___ The records
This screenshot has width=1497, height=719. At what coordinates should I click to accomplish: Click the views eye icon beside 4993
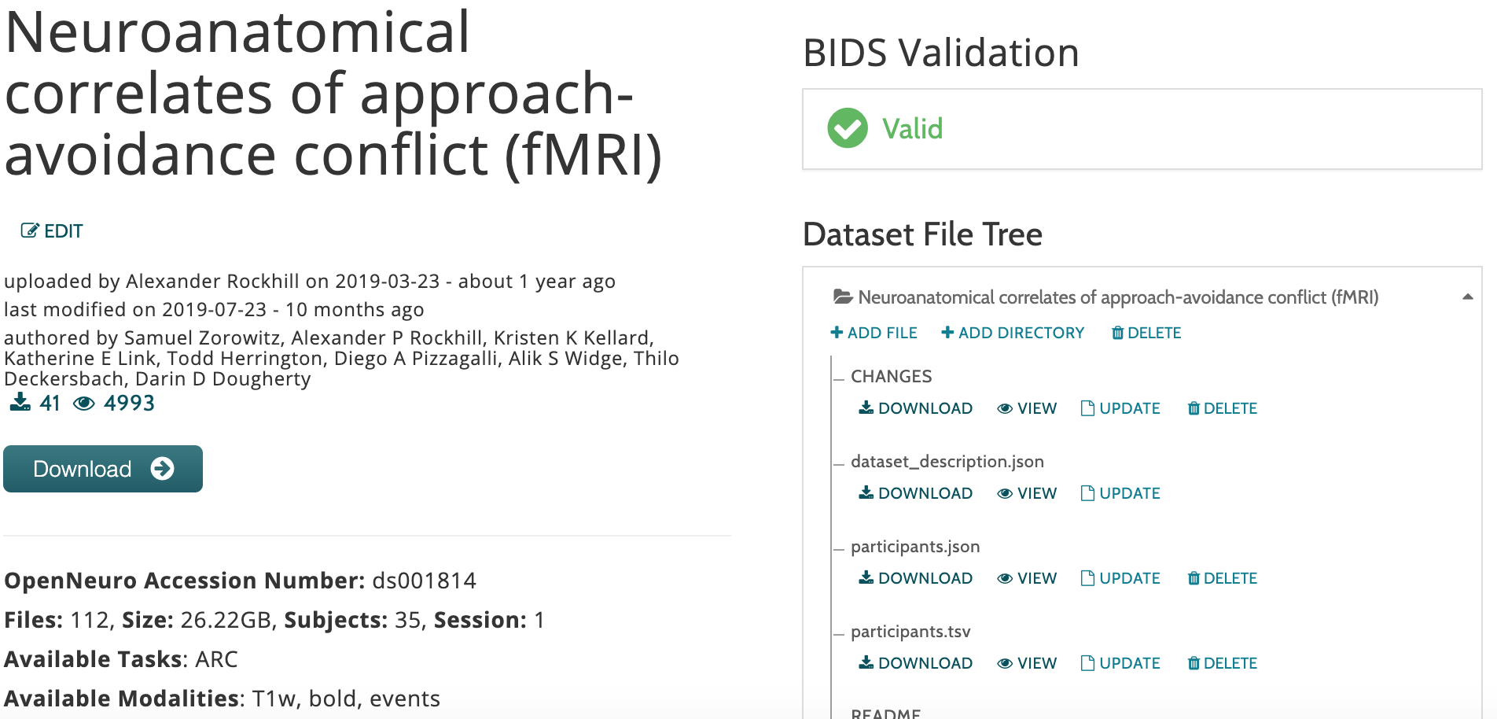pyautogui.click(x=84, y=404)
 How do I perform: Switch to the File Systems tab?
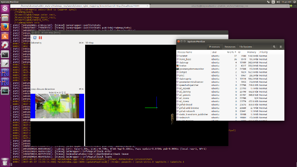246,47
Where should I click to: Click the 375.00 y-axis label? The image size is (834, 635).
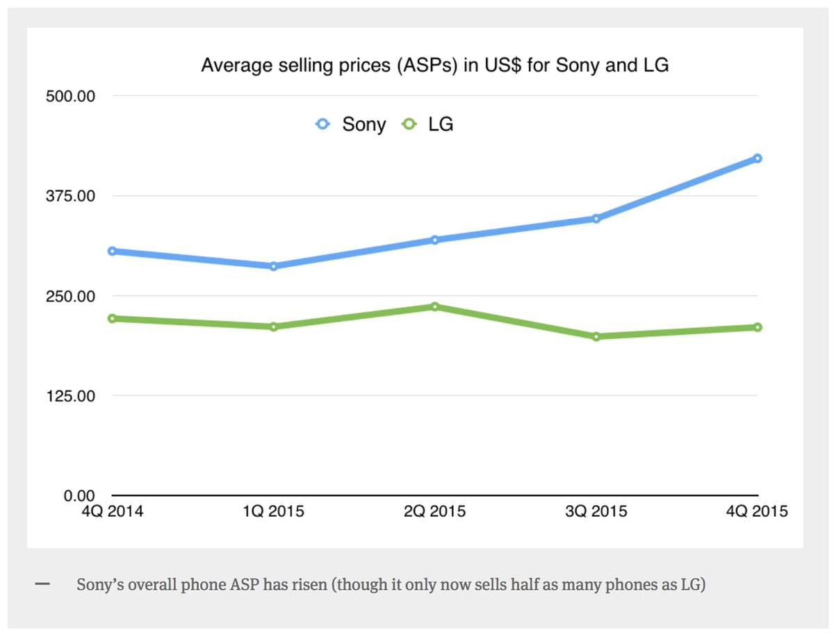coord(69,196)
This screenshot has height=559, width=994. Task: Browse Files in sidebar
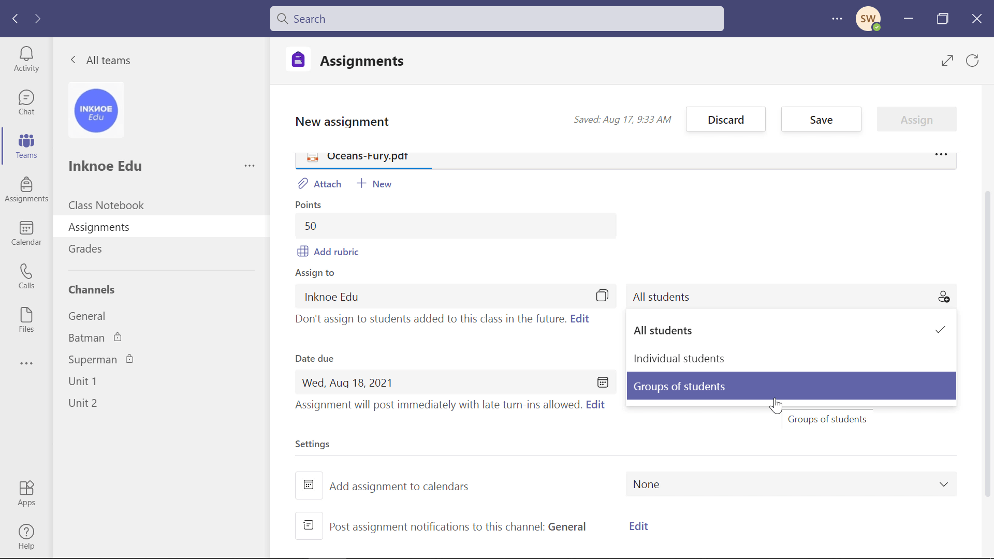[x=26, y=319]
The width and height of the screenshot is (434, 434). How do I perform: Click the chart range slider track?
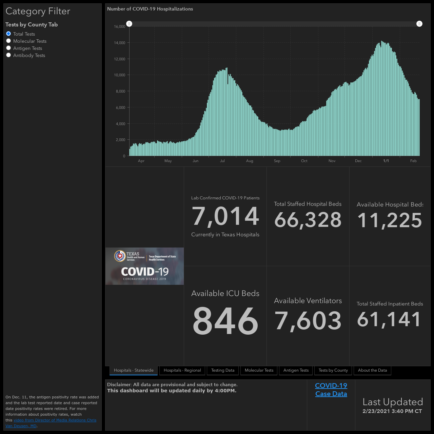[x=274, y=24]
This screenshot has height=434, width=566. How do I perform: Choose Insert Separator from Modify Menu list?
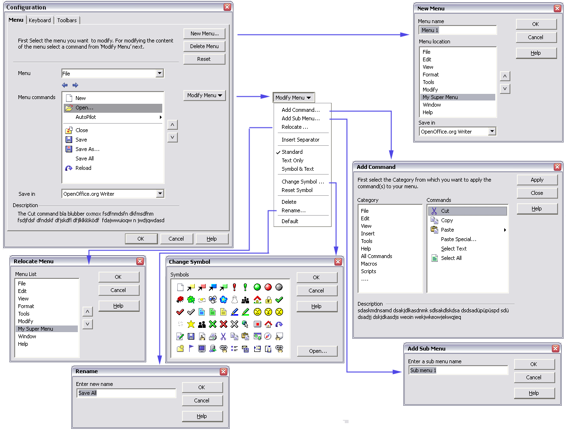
______
## What you need to do
Leave every picture out and retype exactly the lines of the records above from the one holding "The width and" through the last, both ends included and nothing besides.

## Response to this exercise
The width and height of the screenshot is (434, 434). How do I perform: Click the chart range slider track?
[x=274, y=24]
This screenshot has height=434, width=566. How do I perform: Choose Insert Separator from Modify Menu list?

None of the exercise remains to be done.